→ WORK REQUEST
Please output exactly the part of the records below that opens with the line containing "Where should I click to: Click the 'Classic" and closes with the line containing "Click the folder icon beside the camera icon", both lines included, and nothing else.

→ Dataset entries
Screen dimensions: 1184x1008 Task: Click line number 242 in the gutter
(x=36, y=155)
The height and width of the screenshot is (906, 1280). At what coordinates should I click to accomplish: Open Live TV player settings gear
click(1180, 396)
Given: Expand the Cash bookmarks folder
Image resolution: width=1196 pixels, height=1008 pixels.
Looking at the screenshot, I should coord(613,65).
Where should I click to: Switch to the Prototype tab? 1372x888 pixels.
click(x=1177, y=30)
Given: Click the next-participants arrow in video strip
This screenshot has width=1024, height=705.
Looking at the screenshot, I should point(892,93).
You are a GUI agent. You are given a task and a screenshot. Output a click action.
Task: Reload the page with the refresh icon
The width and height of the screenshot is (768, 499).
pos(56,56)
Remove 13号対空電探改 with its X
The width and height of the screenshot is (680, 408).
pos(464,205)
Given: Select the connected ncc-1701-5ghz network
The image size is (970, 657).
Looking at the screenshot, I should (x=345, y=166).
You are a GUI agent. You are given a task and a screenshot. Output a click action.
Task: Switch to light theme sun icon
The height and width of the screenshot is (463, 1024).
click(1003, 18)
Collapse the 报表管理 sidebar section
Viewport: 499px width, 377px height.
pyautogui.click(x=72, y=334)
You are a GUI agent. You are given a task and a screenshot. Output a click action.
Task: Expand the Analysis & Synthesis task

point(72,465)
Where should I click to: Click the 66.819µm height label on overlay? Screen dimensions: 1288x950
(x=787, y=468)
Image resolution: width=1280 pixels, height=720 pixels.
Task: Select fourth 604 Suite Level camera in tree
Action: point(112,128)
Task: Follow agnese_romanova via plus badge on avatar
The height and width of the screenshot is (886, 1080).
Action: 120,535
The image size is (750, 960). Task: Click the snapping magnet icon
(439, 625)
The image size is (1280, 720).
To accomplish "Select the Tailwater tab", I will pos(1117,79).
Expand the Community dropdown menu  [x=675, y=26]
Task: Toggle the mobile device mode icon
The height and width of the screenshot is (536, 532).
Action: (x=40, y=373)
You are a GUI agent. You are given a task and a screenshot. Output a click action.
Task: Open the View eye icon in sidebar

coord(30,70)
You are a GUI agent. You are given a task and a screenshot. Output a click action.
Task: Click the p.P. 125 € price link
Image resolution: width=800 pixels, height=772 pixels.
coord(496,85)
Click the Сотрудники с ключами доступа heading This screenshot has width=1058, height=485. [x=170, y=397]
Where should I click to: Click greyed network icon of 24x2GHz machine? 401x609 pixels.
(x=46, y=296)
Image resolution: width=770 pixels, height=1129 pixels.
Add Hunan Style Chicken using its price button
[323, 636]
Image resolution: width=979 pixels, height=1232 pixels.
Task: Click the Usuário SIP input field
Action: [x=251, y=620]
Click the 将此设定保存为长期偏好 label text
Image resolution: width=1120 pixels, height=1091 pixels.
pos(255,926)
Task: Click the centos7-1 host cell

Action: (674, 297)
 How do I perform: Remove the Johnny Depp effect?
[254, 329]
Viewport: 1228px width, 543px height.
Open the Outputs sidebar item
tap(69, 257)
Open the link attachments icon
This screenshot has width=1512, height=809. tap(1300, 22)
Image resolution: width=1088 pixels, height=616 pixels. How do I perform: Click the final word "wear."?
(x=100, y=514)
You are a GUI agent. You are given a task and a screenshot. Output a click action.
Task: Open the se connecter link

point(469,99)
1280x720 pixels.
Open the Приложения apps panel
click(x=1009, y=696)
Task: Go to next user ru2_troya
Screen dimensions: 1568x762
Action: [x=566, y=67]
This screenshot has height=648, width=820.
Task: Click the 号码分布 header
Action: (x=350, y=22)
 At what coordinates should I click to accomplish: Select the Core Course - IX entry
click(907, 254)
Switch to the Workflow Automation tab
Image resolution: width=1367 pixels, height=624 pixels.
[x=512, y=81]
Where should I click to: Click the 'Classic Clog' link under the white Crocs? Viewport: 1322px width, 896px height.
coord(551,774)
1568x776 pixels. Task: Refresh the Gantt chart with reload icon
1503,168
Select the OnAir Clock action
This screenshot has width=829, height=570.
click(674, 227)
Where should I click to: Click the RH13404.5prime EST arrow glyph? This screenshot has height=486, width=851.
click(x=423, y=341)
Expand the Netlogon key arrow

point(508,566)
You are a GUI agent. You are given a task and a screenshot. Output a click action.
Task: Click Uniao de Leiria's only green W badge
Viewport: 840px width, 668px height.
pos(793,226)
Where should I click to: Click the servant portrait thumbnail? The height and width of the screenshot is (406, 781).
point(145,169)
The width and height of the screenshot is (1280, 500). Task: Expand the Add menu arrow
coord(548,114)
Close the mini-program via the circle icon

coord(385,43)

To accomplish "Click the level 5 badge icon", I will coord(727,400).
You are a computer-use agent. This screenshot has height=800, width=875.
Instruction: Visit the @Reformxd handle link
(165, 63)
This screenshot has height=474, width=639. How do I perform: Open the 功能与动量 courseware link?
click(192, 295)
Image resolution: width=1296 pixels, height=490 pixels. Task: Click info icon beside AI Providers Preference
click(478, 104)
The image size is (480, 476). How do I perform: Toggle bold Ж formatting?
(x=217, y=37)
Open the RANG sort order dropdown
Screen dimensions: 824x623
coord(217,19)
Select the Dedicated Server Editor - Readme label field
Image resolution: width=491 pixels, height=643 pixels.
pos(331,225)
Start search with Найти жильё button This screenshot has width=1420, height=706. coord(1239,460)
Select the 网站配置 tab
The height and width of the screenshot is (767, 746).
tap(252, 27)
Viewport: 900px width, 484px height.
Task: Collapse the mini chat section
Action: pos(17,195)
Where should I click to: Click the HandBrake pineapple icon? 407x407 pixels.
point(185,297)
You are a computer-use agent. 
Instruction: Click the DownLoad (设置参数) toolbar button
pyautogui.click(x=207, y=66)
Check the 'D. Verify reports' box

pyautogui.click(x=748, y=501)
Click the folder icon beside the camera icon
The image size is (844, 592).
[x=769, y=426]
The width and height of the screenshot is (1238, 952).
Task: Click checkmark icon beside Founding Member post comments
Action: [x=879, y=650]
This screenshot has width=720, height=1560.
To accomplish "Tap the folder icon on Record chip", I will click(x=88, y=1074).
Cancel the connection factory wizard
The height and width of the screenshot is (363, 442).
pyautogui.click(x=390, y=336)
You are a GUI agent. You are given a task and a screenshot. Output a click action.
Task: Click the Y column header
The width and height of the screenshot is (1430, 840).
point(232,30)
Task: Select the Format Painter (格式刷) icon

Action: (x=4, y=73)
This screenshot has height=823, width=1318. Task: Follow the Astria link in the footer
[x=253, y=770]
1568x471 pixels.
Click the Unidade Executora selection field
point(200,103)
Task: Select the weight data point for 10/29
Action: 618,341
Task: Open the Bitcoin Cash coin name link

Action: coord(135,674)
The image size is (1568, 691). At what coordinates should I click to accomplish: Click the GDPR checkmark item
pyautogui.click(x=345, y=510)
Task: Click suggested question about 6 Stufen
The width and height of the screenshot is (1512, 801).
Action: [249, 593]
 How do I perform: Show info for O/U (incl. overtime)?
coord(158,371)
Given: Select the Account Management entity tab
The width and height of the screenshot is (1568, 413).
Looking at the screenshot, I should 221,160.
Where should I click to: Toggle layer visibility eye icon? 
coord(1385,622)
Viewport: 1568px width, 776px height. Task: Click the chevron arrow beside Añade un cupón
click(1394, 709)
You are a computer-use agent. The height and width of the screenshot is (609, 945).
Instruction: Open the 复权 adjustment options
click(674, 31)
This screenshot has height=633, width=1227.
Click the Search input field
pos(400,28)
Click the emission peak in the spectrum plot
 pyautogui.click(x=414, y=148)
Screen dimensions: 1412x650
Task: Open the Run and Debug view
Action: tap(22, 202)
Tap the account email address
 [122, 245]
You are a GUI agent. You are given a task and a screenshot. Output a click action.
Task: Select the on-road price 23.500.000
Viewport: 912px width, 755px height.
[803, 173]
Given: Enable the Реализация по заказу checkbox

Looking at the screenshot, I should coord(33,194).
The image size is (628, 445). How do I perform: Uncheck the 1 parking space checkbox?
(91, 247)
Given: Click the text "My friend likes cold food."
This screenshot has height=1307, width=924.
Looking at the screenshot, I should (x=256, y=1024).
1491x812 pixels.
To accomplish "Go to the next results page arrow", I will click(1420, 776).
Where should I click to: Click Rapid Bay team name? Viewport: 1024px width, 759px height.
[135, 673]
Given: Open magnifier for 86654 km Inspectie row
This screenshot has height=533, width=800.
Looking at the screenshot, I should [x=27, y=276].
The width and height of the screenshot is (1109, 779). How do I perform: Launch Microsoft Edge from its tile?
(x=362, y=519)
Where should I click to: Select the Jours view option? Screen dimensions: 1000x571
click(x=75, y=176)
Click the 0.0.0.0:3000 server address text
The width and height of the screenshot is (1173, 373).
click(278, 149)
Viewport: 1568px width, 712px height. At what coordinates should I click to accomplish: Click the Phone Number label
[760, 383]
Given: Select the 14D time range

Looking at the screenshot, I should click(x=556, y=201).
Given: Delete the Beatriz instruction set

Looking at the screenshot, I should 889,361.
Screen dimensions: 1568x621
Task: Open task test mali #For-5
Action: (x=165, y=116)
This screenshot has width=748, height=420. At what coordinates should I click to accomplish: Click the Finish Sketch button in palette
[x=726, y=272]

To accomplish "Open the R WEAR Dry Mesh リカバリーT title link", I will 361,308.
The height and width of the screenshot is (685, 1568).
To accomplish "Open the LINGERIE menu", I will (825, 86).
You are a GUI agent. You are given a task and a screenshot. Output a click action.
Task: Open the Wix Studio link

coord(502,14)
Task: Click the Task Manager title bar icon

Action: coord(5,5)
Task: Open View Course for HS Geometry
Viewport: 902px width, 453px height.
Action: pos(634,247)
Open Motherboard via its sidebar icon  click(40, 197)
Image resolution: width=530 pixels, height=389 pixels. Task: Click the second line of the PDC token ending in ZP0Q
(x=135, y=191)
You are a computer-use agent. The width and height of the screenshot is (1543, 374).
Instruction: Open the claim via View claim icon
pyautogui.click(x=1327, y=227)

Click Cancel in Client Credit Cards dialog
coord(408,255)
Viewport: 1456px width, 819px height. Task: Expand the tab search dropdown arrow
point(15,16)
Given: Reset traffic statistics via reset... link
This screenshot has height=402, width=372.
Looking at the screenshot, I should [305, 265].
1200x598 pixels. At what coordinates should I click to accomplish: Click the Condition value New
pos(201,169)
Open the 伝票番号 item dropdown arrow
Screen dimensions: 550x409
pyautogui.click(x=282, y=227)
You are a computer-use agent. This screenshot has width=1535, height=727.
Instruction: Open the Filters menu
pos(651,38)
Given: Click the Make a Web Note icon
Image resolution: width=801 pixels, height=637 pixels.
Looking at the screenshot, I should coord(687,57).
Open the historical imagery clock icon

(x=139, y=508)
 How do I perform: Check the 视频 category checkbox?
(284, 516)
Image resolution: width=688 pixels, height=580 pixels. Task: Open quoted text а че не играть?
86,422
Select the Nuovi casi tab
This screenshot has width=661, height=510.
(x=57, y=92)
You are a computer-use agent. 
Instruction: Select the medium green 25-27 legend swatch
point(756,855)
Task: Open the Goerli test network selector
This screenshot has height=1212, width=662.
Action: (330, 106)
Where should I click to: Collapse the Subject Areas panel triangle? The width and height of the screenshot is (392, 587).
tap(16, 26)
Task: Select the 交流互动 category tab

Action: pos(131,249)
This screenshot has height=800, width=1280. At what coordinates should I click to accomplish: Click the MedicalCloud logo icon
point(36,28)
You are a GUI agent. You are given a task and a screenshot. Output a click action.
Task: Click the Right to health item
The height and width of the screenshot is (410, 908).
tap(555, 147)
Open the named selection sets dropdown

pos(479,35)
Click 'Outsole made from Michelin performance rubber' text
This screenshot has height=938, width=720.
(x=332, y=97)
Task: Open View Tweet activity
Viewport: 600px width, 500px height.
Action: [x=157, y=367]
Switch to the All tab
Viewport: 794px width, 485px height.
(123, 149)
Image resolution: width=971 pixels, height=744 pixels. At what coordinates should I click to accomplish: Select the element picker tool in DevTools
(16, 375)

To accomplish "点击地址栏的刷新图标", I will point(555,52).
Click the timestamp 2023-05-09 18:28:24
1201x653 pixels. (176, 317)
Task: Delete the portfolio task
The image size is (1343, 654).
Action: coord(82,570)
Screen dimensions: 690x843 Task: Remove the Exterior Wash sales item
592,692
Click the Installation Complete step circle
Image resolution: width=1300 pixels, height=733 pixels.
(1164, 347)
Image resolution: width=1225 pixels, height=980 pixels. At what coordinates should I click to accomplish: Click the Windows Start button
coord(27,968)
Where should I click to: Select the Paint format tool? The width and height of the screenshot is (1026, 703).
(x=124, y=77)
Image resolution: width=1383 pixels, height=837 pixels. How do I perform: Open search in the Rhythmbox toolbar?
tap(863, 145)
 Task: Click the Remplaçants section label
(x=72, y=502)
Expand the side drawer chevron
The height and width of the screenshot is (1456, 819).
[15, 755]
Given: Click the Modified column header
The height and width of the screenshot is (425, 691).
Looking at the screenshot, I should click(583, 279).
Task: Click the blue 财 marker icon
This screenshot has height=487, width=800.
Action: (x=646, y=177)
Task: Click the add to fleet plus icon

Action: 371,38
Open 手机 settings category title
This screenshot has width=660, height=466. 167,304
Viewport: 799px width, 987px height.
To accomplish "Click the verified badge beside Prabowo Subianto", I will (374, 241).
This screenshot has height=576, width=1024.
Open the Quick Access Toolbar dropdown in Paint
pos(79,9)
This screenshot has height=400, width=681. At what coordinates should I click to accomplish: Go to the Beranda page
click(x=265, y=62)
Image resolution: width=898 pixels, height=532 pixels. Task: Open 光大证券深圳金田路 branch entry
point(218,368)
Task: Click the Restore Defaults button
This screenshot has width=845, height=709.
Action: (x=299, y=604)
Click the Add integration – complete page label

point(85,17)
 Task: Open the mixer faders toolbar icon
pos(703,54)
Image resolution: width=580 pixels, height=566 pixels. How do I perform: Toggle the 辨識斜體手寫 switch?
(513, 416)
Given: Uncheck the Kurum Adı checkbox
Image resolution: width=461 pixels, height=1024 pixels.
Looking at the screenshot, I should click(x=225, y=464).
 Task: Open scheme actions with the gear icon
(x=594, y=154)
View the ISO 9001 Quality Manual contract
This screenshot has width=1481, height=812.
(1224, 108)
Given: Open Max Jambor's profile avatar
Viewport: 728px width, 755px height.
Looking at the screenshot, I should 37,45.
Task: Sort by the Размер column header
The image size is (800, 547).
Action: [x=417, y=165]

→ SOLUTION TO THIS PROBLEM
Where should I click to: Click the 'Classic Clog' link under the white Crocs? Viewport: 1322px width, 896px height.
coord(551,774)
1568x776 pixels. Task: Refresh the Gantt chart with reload icon
1503,168
Select the OnAir Clock action
This screenshot has width=829, height=570.
click(674, 227)
Where should I click to: Click the RH13404.5prime EST arrow glyph? This screenshot has height=486, width=851.
click(x=423, y=341)
Expand the Netlogon key arrow

point(508,566)
You are a GUI agent. You are given a task and a screenshot. Output a click action.
Task: Click Uniao de Leiria's only green W badge
Viewport: 840px width, 668px height.
pos(793,226)
Where should I click to: Click the servant portrait thumbnail? The height and width of the screenshot is (406, 781).
point(145,169)
The width and height of the screenshot is (1280, 500). Task: Expand the Add menu arrow
coord(548,114)
Close the mini-program via the circle icon

coord(385,43)

To accomplish "Click the level 5 badge icon", I will coord(727,400).
You are a computer-use agent. This screenshot has height=800, width=875.
Instruction: Visit the @Reformxd handle link
(165, 63)
This screenshot has height=474, width=639. How do I perform: Open the 功能与动量 courseware link?
click(192, 295)
Image resolution: width=1296 pixels, height=490 pixels. Task: Click info icon beside AI Providers Preference
click(478, 104)
The image size is (480, 476). How do I perform: Toggle bold Ж formatting?
(x=217, y=37)
Open the RANG sort order dropdown
Screen dimensions: 824x623
coord(217,19)
Select the Dedicated Server Editor - Readme label field
Image resolution: width=491 pixels, height=643 pixels.
pos(331,225)
Start search with Найти жильё button This screenshot has width=1420, height=706. coord(1239,460)
Select the 网站配置 tab
The height and width of the screenshot is (767, 746).
tap(252, 27)
Viewport: 900px width, 484px height.
Task: Collapse the mini chat section
Action: pos(17,195)
Where should I click to: Click the HandBrake pineapple icon? 407x407 pixels.
point(185,297)
You are a computer-use agent. 
Instruction: Click the DownLoad (设置参数) toolbar button
pyautogui.click(x=207, y=66)
Check the 'D. Verify reports' box

pyautogui.click(x=748, y=501)
Click the folder icon beside the camera icon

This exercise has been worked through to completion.